In most studies related to sorbicillinoids, glucose is usually used as the carbon source with the highest sorbicillinoids’ production of OD370 = 13 reported in the literature , which is lower than OD370 = 17.3 of strain ZC121 in this study. Upon growth on cellulose, T. reesei cultures with the deletion of gene XPP1 can produce a small amount of yellow pigment with OD370 ≈ 0.32 , much less than the OD370 = 6.6 we observed in strain ZC121. Strain ZC121 generated the highest reported amounts of sorbicillinoids when grown on cellulose or glucose, as far as we know. Other carbon sources, such as lactose, glycerol, and galactose have been reported to be utilized by T. reesei to produce remarkable amounts of sorbicillinoids. Furthermore, the sorbicillinoids’ production in fungi has been reported to be generally impacted by culture conditions, such as carbon source [9, 37], light exposure time , temperature, and pH. By contrast, the recombinant strain ZC121 displayed hyperproduction of sorbicillinoids regardless the culture conditions, so long as T. reesei can grow well. This constitutive hyperproduction would benefit the future industry application of strain ZC121 for sorbicillinoids’ production with great flexibility and easy fermentation operation.
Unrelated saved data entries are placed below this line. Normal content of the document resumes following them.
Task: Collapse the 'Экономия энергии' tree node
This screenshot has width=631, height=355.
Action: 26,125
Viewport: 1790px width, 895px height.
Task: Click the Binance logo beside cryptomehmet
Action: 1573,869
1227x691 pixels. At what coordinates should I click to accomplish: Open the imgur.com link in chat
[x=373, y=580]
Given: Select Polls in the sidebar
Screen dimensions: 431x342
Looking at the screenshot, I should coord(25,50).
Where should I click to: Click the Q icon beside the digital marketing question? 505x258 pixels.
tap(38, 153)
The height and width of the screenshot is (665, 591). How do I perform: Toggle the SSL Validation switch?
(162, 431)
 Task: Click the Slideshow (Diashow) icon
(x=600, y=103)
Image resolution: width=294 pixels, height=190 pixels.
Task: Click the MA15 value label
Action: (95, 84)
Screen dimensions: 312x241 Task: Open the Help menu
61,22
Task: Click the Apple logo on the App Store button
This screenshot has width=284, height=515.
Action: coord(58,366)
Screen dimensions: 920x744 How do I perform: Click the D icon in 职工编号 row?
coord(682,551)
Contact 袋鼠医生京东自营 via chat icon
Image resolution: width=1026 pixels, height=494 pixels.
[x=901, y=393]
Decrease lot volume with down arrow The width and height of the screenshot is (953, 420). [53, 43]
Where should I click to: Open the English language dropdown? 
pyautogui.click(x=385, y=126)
Currently, sorbicillinoids are not produced by industry. Various efforts have been made to access these compounds by chemical synthesis in the laboratory and only for research purposes . However, most of the chemical synthesis routes are cumbersome, as the structure of sorbicillinoids is complex . Whether or not these chemical methods are applicable in the industry is still unknown. Moreover, the chemical method is less environment-friendly than the biosynthesis. Therefore, it is highly desired to have recombinant microorganisms that can produce constantly sorbicillinoids with high yield.
The global regulator laeA is well-known for being involved in the secondary metabolism by regulating some polyketides . Protein LaeA directly interacts in the nucleus with transcription factors of the trimeric Velvet complex, consisting of the Velvet domain proteins VeA and VelB . The heterotrimeric velvet complex VelB/VeA/LaeA correlates fungal development and secondary metabolism in response to light. Moreover, it is found that both the knockout and overexpression of gene laeA affected the expression of some sor genes . Nevertheless, the mRNA level of all these three genes remained unchanged in strain ZC121 in comparison with RUT-C30. Moreover, VosA, a recently identified regulator of fungal sporogenesis , another binding partner of VelB , was also not affected in strain ZC121. This finding is in line with the observation that T. reesei ZC121 exhibited high sorbicillinoids’ production as a function of light exposure time as we showed above.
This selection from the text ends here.